What's needed is the listing below, repeated word for word with no pictures.

▸ EXCERPTED RECORDS
►

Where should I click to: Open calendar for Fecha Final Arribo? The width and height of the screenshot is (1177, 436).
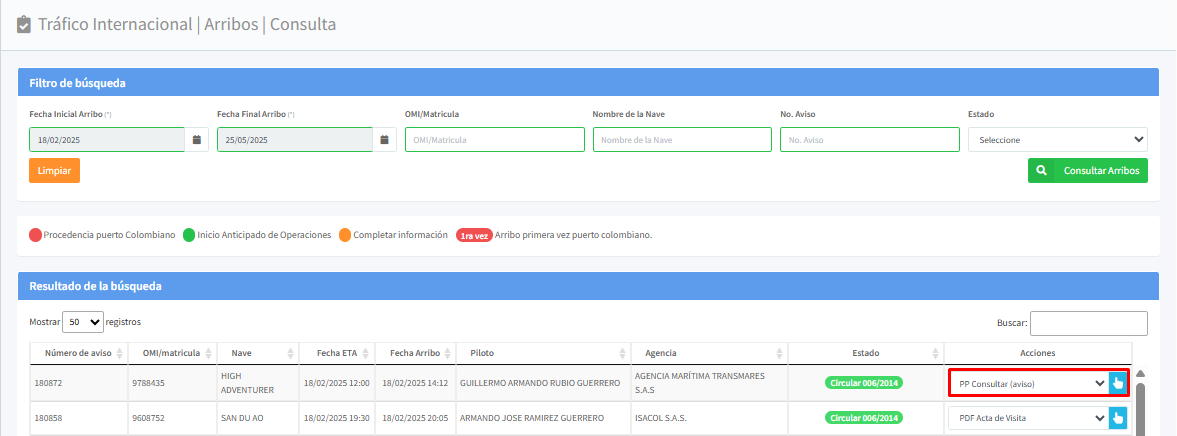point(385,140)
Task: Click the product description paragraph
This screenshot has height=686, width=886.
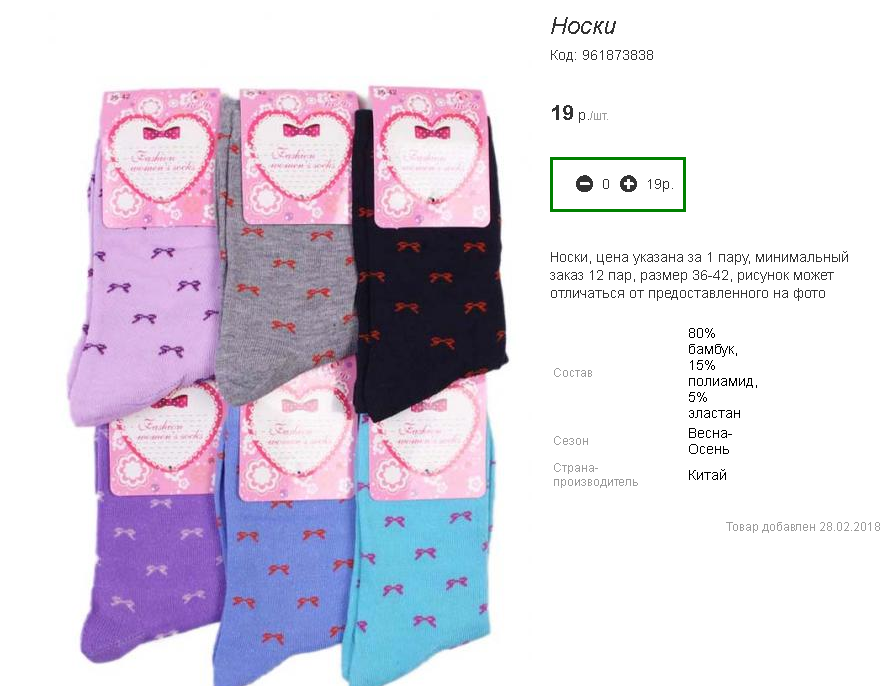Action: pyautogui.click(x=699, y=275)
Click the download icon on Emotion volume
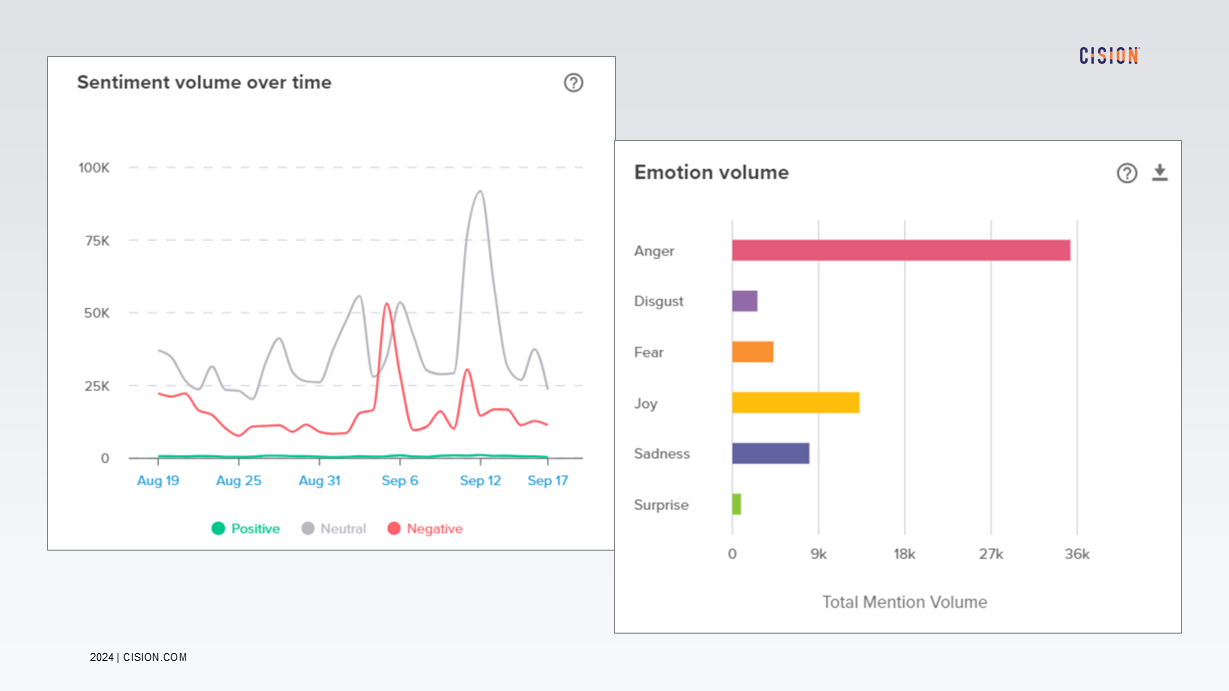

◄

▸ ANSWER SPACE
Where should I click to: Open calendar for Fecha Final Arribo? The width and height of the screenshot is (1177, 436).
point(385,140)
Task: Click the product description paragraph
This screenshot has height=686, width=886.
Action: pyautogui.click(x=699, y=275)
Click the download icon on Emotion volume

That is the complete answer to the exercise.